● WHAT NEEDS TO BE DONE
Lay out the records as a numbered list with blank lines left out, beginning at the line containing "What do you see at coordinates (652, 99)" and continuing through the line containing "center [221, 89].", and give only those lines.

···

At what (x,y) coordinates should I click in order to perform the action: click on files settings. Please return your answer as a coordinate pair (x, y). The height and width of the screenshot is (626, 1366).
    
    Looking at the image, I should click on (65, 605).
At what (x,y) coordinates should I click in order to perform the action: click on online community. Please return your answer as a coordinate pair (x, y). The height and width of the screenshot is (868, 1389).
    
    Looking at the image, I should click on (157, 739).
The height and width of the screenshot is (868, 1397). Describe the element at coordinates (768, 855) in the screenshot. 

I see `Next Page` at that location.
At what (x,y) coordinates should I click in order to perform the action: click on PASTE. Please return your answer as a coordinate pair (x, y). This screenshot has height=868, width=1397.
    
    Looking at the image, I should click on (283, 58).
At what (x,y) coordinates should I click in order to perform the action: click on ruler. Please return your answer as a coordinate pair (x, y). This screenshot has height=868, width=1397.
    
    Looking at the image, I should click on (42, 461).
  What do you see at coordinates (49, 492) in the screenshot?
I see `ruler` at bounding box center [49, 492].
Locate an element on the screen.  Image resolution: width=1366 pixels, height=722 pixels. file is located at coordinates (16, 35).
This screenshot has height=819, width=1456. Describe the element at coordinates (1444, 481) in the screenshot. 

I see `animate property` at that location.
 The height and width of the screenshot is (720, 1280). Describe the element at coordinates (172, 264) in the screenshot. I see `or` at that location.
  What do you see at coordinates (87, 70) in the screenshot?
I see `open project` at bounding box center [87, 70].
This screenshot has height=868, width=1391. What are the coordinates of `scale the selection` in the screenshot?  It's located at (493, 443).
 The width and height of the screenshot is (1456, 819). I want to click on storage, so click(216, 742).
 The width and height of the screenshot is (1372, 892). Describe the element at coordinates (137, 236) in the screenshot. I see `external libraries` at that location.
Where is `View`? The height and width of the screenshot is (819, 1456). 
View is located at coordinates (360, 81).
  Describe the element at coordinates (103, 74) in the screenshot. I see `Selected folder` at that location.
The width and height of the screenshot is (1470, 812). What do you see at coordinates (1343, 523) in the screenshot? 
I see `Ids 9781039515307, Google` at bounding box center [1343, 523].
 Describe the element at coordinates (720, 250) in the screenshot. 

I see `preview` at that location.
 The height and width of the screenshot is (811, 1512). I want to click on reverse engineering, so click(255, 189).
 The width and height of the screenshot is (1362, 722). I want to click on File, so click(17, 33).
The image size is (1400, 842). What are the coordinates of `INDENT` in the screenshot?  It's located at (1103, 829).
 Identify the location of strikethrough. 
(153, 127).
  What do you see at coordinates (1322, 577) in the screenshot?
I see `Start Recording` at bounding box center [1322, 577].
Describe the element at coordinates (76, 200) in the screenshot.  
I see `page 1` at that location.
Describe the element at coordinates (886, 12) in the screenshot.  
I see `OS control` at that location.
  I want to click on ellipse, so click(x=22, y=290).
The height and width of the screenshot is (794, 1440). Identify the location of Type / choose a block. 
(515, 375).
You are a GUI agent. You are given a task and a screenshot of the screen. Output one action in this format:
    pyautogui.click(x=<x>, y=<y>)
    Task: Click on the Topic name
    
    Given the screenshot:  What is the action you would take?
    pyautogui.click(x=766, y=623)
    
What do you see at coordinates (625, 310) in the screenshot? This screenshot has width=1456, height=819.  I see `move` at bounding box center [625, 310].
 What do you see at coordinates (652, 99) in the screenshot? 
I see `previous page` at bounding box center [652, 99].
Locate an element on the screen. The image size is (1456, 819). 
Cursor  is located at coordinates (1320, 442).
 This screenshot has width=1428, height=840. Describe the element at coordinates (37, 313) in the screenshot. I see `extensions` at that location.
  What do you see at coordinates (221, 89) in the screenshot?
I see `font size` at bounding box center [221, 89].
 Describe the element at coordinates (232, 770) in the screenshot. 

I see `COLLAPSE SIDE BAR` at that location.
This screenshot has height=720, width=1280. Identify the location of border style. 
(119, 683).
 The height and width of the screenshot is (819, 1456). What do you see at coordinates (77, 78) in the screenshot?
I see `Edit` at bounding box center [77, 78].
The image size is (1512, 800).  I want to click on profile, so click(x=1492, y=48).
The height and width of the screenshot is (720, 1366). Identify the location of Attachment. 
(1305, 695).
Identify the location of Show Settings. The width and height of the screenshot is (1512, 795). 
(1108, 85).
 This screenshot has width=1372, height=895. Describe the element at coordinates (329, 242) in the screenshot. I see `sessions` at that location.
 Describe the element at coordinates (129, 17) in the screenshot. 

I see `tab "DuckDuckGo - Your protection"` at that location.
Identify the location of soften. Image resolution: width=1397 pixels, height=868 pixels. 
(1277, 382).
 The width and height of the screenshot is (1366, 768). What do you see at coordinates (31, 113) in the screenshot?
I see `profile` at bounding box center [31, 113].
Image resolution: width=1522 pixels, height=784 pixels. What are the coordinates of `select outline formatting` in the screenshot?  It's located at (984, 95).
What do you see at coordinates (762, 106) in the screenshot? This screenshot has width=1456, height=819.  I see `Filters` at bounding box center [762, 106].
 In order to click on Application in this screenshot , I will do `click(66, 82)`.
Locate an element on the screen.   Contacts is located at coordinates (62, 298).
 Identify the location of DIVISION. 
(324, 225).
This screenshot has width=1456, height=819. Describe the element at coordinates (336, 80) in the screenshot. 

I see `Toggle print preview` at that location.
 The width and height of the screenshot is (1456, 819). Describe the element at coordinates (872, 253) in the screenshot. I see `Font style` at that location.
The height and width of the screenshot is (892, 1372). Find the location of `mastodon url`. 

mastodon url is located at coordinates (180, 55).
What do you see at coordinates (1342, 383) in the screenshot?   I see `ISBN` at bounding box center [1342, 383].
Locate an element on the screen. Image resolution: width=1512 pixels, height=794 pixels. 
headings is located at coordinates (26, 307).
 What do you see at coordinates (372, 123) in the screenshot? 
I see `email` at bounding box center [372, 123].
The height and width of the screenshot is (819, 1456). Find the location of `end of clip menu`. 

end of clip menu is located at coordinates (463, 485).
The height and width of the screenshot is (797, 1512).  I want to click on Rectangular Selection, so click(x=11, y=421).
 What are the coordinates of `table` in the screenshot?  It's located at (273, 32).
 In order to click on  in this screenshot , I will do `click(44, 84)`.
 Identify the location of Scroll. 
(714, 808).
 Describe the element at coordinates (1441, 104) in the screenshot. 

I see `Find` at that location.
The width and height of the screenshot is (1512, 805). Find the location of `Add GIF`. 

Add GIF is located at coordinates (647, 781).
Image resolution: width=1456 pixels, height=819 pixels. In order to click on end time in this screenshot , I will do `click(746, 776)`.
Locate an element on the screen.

···

● SOLUTION BELOW
1.  What do you see at coordinates (652, 99) in the screenshot? 
2. I see `previous page` at bounding box center [652, 99].
3. Locate an element on the screen. The image size is (1456, 819). 
4. Cursor  is located at coordinates (1320, 442).
5.  This screenshot has width=1428, height=840. Describe the element at coordinates (37, 313) in the screenshot. I see `extensions` at that location.
6.   What do you see at coordinates (221, 89) in the screenshot?
7. I see `font size` at bounding box center [221, 89].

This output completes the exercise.